Its headlamps were eyes now, predictably, bristling with thick wire lashes, its cowcatcher a jawful of protruding teeth. The hug tusks of wilderness animals were strapped and bolted to them. The front nub of its chimney wore a huge welded nose, the smokestack ajut from it in nonsense anatomy. Sharpened girders gave it horns. And behind that enormous unwieldy face the engine was crowded with trophies and totems. The skulls and chitin headcases of a menagerie glared dead ferocity from its flanks: toothy and agape, flat, eyeless, horned, lamprey-mouthed with cilia-teeth, bone-ridged, shockingly human, intricate. Where they had them the trophies’ skins were tanned, drabbed by preservation, bones and teeth mazed with cracks and discoloured by smoke. The befaced engine wore dead like a raucous hunter god.
(339)

Imagine science and technology came to Middle-Earth.
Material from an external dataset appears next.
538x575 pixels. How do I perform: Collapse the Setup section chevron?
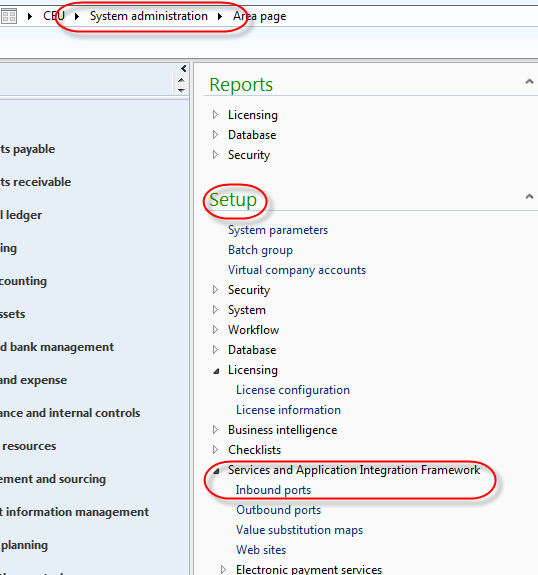pyautogui.click(x=529, y=196)
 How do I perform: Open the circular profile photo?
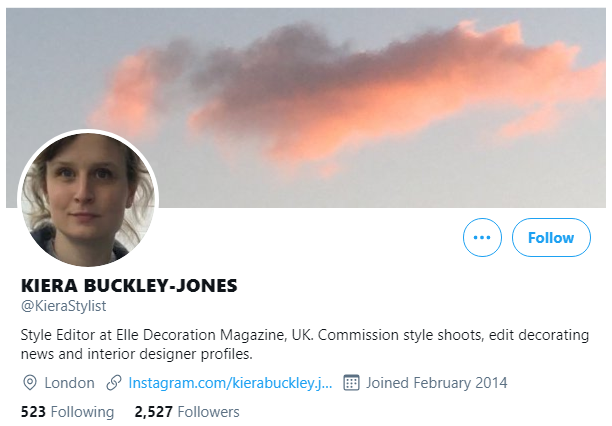(x=88, y=199)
Now imagine that in place of hobbits, orcs, elves, and ents, you have steam-cyborgs, amphibious vodyanoi, insect-headed khepri, vegetable cactacae, ab-dead vampires, and a hundred other races. In place of epic heroism, imagine people so morally murky that Sauron would walk away from the worst of them in disgust. Mix SF, fantasy, steampunk, and maritime epic, people the result with psychologically complex (and complexed) characters, and have a gifted writer tell the tale. The world is Bas-Lag, created by China Mieville. He introduced it in Perdido Street Station and revisited it in The Scar, both extraordinary books by an extraordinary literary talent.

In 2004 he published his third and most political Bas-Lag novel, Iron Council.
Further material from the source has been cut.